Enterprise BOAT Platform Comparison
Appian
Strengths
Well established in regulated industries, strong compliance, governance, and BPMN/DMN modeling. Mature partner ecosystem and support for low-code and professional development.
Considerations
9–18 month implementations, often supported by professional services. Adapting processes post-deployment can be slower in dynamic environments.
Best for
BPM-led organizations with formal governance and regulatory requirements.
Questions to ask Appian:
- How can we accelerate time to production while maintaining governance and compliance?
- What is the balance between professional services and internal capability building?
- How flexible is the platform when processes evolve unexpectedly?
Cyferd
Strengths
Built on a single, unified architecture combining workflow, automation, data, and AI. Reduces coordination overhead and enables true end-to-end orchestration. Embedded AI and automation support incremental modernization without locking decisions early. Transparent pricing and faster deployment cycles.
Considerations
Smaller ecosystem than legacy platforms; integration catalog continues to grow. Benefits from clear business ownership and process clarity.
Best for
Organizations reducing tool sprawl, modernizing incrementally, and maintaining flexibility as systems and processes evolve.
Questions to ask Cyferd:
- How does your integration catalog align with our existing systems and workflows?
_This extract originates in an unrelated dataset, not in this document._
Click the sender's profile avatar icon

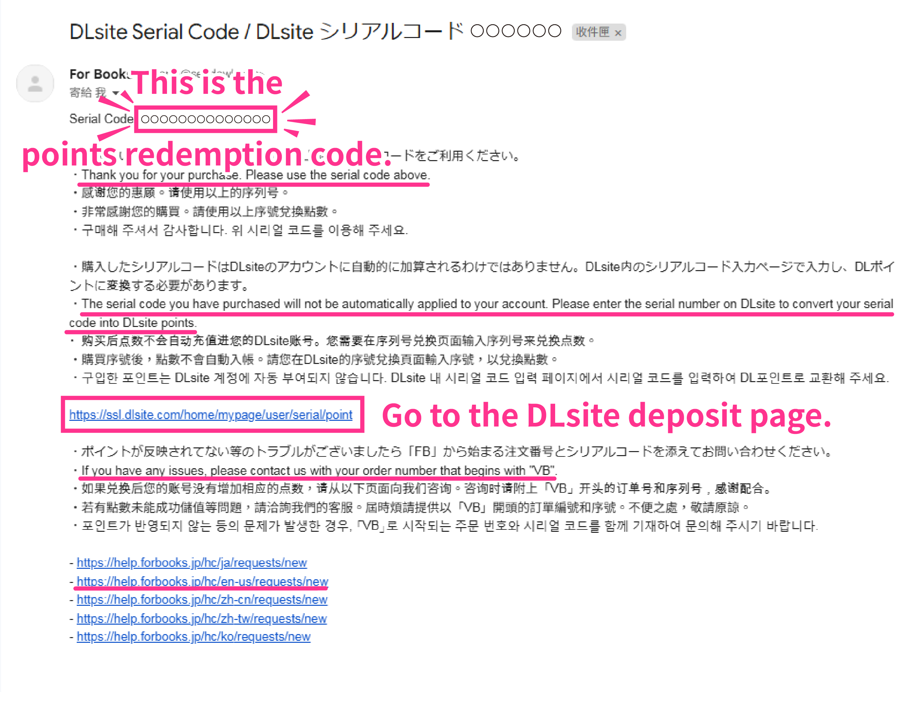[x=35, y=83]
- What is the typical timeline from engagement to production for an organization of our size and complexity?
- How do you support scaling adoption across multiple business units or geographies?
IBM Automation Suite
Strengths
Extensive automation and AI capabilities, strong hybrid and mainframe support, enterprise-grade security, deep architectural expertise.
Considerations
Multiple product components increase coordination effort. Planning phases can extend time to value; total cost includes licenses and services.
Best for
Global enterprises with complex hybrid infrastructure and deep IBM investments.
Questions to ask IBM:
- How do the Cloud Pak components work together for end-to-end orchestration?
- What is the recommended approach for phasing implementation to accelerate time to value?
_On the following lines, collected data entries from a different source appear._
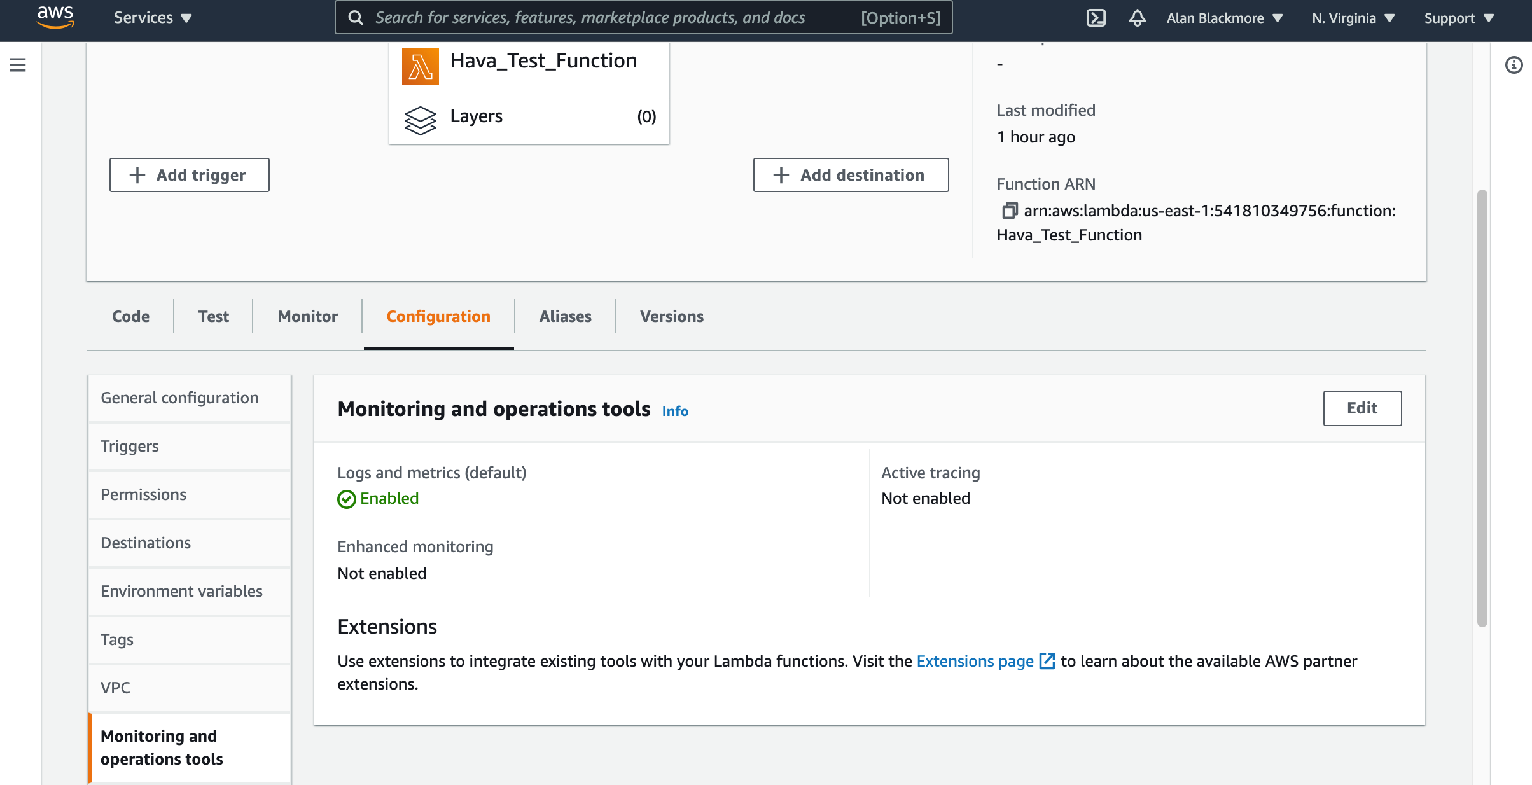Click the Hava_Test_Function Lambda icon
This screenshot has height=785, width=1532.
(x=421, y=66)
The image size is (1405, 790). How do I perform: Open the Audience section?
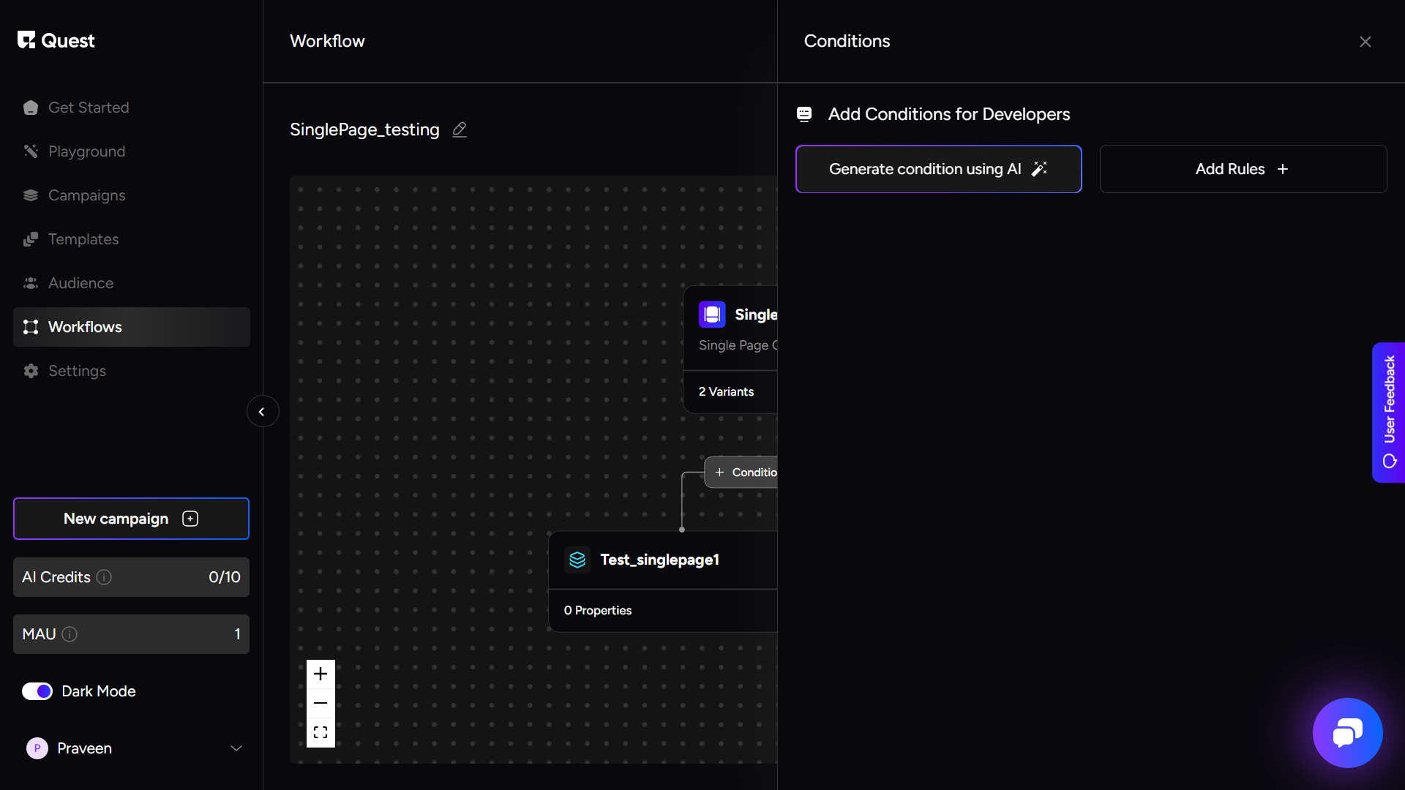(x=80, y=283)
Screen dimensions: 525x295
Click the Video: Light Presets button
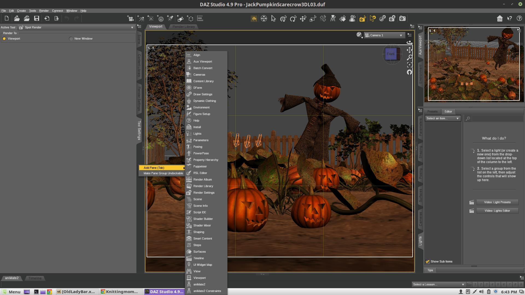(x=497, y=202)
- What internal skills or external support are needed to scale the platform?
Microsoft Power Platform
Strengths
Integrates deeply with Microsoft 365, Teams, Dynamics, and Azure. Supports citizen and professional developers, large connector ecosystem.
Considerations
Capabilities spread across tools, requiring strong governance. Consumption-based pricing can be hard to forecast; visibility consolidation may require additional tools.
Best for
Microsoft-centric organizations seeking self-service automation aligned with Azure.
Questions to ask Microsoft:
- How should Power Platform deployments be governed across multiple business units?
- What is the typical cost trajectory as usage scales enterprise-wide?
- How do you handle integration with legacy or third-party systems?
Pega
Strengths
Advanced decisioning, case management, multi-channel orchestration. Strong adoption in financial services and healthcare; AI frameworks for next-best-action.
Considerations
Requires certified practitioners, long-term investment, premium pricing, and ongoing specialist involvement.
Best for
Organizations where decisioning and complex case orchestration are strategic differentiators.
Questions to ask Pega:
- How do you balance decisioning depth with deployment speed?
- What internal capabilities are needed to maintain and scale the platform?
- How does licensing scale as adoption grows across business units?
ServiceNow
Strengths
Mature ITSM and ITOM foundation, strong audit and compliance capabilities. Expanding into HR, operations, and customer workflows.
Considerations
Configuration-first approach can limit rapid experimentation; licensing scales with usage; upgrades require structured testing. Often seen as IT-centric.
Best for
Enterprises prioritizing standardization, governance, and IT service management integration.
Questions to ask ServiceNow:
- How do you support rapid prototyping for business-led initiatives?
- What is the typical timeline from concept to production for cross-functional workflows?
- How do licensing costs evolve as platform adoption scales globally?